Posted on Monday, April 06 2015 @ 14:28:33 CEST by

TSMC logo
Cadence sat own with Suk Lee, Senior Director, Design Infrastructure Marketing Division of TSMC, to talk about the future of chip manufacturing. Lee said it doesn't look like Moore's Law is going to end any time soon but acknowledged this requires substantial continued investment. He added that TSMC is expected to do over 50 product tapeouts on the 16nm process this year and added that high-volume production will kick off in Q3 2015 with meaningful revenue contribution starting in Q4 2015.

The 10nm process is expected to be fast-rising as well, TSMC is working with over 10 customers on their 10nm product design and volume production is expected to start in 2017. Full details over here.
Q: Engineers apply lessons of any process node ramp to the subsequent process. What did 16nm learn from 20 and what is 10nm learning from 16?

Lee: The blogosphere about two years ago had some commentary about "wow 20 v. FinFET--that seems like a mistake." We had a conscious strategy, which was creating the ultimate planar technology with 20nm SoC and then spinning out 16nm FinFET with essentially the same metal stack. That was a great risk mitigation strategy for TSMC. We had a very advanced metal stack with a set of leading customers who wanted to squeeze every last drop out of planar. So 20nm turned into a great deal of business for us. We didn't have to take on two challenges at the same time—developing this complex metal system and bringing up FinFET. We've enjoyed the manufacturing learnings on the metal system, and that has made the ramp on 16FF much easier. You've seen in the press some of our competitors are struggling with their FinFET technology yields. Our technology has moved forward very smoothly.

Q: So how about from 16 to 10nm?

Lee: The thing that carries forward from 16 to 10nm is basic FinFET learning obviously, but also the techniques that we've refined on 16nm to handle multiple patterning segue smoothly into 10nm.

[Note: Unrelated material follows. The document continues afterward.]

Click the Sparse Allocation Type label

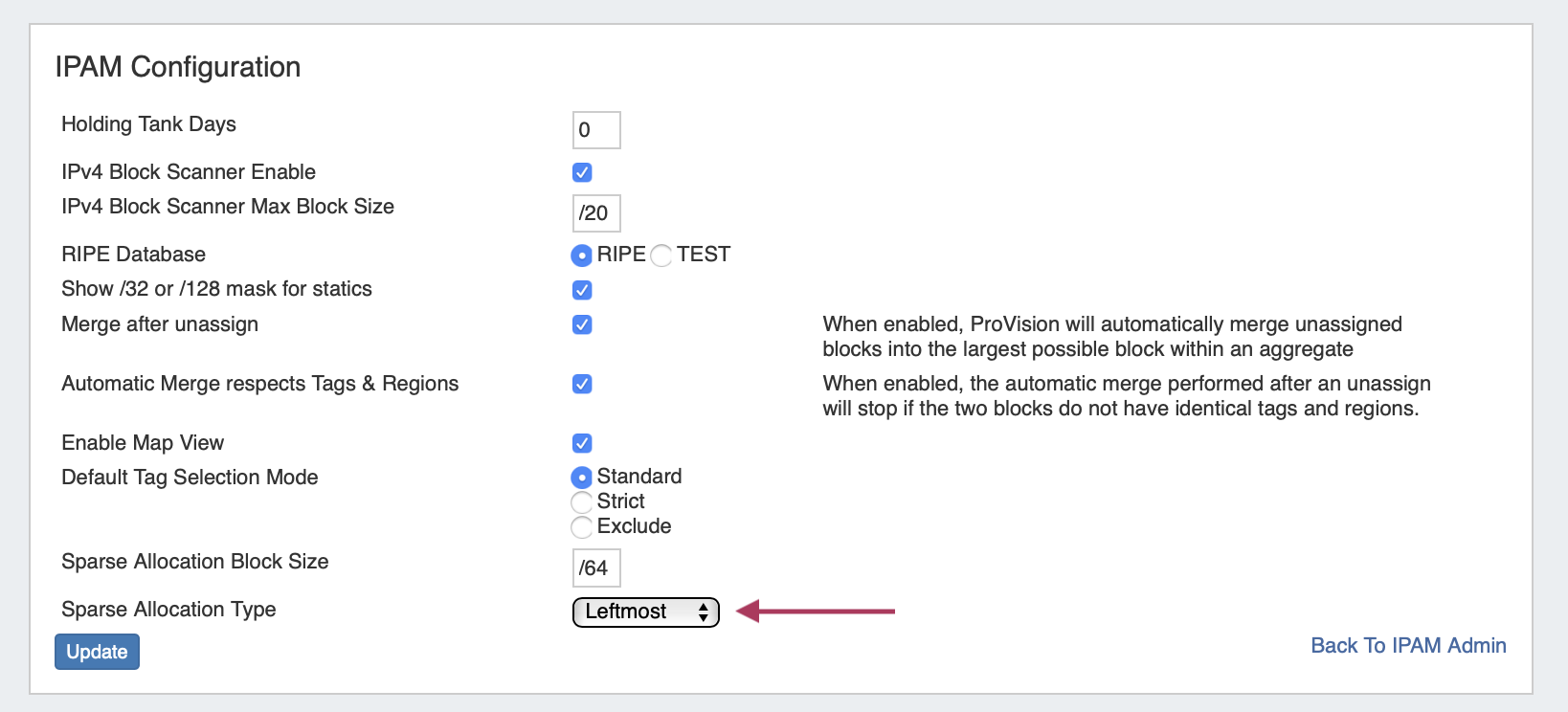tap(168, 610)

In general, one of the things we've done in the past four years is that we've engaged with the EDA/IP ecosystems earlier and earlier. We used to engage at SPICE 1.0. The pace of technology development and the pace of our customers' product cycles means that we've had to engage much earlier than in the past. For the ecosystem, one of the things that started at 28 and came to full fruition at 16 was that we mutually learned how to do process and full product all in parallel. That's really going to be a critical thing for 10. We're working with the ecosystem on 10. Our customers already are working on 10nm product designs. That's the result of the learning that we applied with the ecosystem on 28, 20, and 16 on how to do concurrent ecosystem and process bring up. That's enabled us to engage very quickly at 10nm.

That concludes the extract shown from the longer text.